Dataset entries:
<<<<
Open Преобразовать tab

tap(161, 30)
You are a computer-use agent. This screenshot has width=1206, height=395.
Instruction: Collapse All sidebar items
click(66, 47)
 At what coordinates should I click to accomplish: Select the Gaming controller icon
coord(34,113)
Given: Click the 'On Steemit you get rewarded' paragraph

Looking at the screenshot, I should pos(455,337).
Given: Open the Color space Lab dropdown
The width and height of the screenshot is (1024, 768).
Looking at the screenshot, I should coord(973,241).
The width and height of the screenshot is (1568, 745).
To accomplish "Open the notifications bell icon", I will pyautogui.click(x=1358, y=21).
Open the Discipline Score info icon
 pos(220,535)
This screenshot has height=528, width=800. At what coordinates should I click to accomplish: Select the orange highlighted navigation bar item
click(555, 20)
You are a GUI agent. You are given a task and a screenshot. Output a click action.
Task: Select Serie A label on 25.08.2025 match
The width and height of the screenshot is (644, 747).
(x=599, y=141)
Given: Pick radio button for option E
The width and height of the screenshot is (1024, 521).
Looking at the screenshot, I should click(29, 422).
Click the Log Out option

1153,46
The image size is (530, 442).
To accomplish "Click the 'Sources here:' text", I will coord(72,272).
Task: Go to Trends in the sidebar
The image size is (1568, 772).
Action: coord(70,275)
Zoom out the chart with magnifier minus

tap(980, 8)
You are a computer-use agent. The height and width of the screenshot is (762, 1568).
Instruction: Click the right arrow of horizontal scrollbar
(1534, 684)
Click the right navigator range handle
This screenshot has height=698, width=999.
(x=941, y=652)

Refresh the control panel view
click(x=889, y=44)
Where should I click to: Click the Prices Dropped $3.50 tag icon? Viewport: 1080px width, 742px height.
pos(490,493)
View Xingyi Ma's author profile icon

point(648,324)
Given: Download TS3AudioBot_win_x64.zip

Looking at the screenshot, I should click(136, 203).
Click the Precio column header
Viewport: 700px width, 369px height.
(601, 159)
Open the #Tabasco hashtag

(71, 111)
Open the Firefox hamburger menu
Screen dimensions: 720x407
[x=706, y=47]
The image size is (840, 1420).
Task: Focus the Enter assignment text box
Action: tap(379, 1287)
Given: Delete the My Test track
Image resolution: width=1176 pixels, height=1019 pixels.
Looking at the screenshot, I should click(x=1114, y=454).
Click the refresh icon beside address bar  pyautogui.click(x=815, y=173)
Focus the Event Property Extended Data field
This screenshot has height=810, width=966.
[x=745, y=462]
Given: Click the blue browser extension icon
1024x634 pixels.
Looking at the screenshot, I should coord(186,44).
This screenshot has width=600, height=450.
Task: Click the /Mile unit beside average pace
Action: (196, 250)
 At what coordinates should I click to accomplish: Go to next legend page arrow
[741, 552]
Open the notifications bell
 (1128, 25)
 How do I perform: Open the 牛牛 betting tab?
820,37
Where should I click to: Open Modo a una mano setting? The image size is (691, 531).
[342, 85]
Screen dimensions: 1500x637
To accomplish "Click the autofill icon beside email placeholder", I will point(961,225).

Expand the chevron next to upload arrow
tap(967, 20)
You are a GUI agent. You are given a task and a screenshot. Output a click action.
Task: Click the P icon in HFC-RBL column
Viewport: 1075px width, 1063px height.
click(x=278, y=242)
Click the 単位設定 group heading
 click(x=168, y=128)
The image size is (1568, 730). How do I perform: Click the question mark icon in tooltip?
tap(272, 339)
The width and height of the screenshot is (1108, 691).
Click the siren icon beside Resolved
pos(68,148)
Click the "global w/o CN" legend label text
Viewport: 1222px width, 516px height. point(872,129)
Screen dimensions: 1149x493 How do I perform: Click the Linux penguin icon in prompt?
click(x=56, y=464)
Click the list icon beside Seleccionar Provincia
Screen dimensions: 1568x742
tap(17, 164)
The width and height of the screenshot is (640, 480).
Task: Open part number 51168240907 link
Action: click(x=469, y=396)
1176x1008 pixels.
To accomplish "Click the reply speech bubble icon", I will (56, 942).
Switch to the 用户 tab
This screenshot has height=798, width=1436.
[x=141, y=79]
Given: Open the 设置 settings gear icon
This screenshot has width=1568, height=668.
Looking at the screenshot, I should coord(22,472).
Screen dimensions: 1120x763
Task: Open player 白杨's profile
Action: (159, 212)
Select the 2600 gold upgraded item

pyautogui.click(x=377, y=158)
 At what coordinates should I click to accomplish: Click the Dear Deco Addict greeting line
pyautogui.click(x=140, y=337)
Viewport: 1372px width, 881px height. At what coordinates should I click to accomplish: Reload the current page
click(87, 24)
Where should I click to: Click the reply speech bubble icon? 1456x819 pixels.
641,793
>>>>
**Task to complete:**
For each line above that contains "agent", make a copy.

**Result of the exercise:**
You are a computer-use agent. This screenshot has width=1206, height=395.
You are a GUI agent. You are given a task and a screenshot. Output a click action.
You are a computer-use agent. The height and width of the screenshot is (762, 1568).
You are a GUI agent. You are given a task and a screenshot. Output a click action.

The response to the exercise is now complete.